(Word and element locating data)

· · · ·

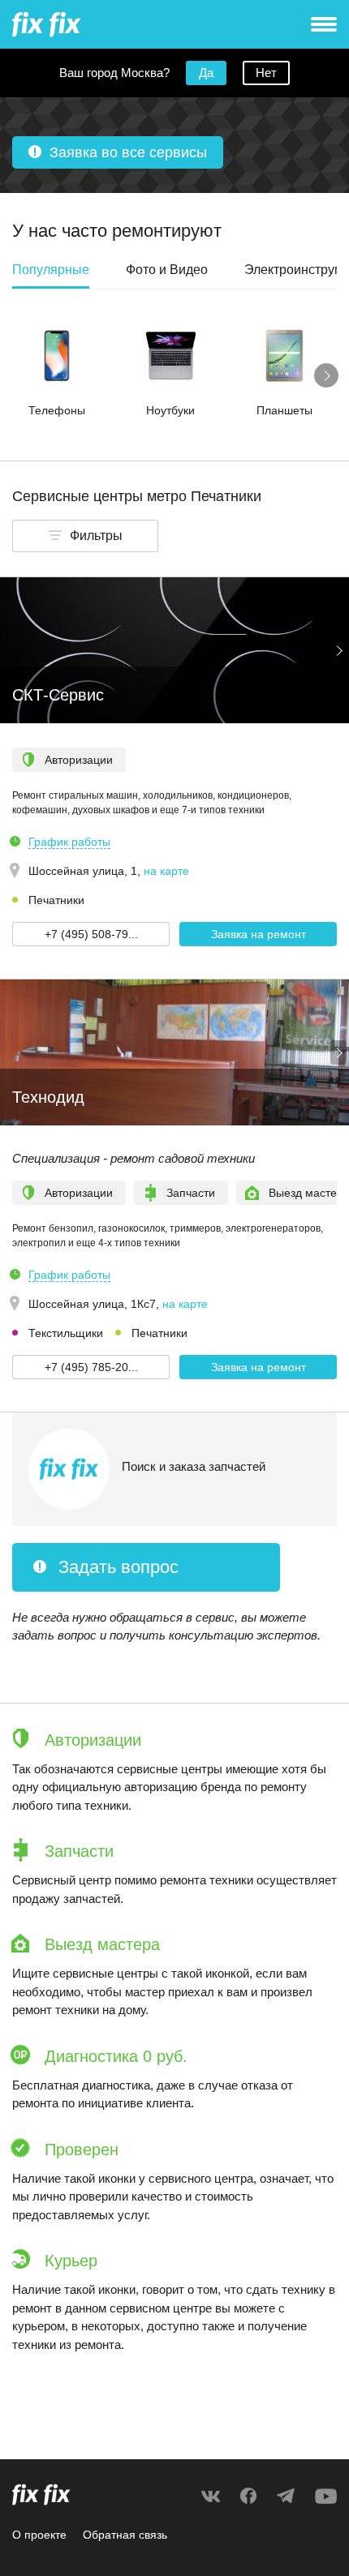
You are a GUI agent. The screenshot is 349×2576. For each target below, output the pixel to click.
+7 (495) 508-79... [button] (91, 934)
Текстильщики (65, 1333)
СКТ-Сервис (58, 695)
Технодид (48, 1097)
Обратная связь (125, 2534)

· · · ·

● **Your instructions**: Output every line of the records exactly as it appears, leaving out the pictures.

● **Full answer**:
You are a GUI agent. The screenshot is 349×2576. For each target below, output the pixel to click.
+7 (495) 508-79... [button] (91, 934)
Текстильщики (65, 1333)
СКТ-Сервис (58, 695)
Технодид (48, 1097)
Обратная связь (125, 2534)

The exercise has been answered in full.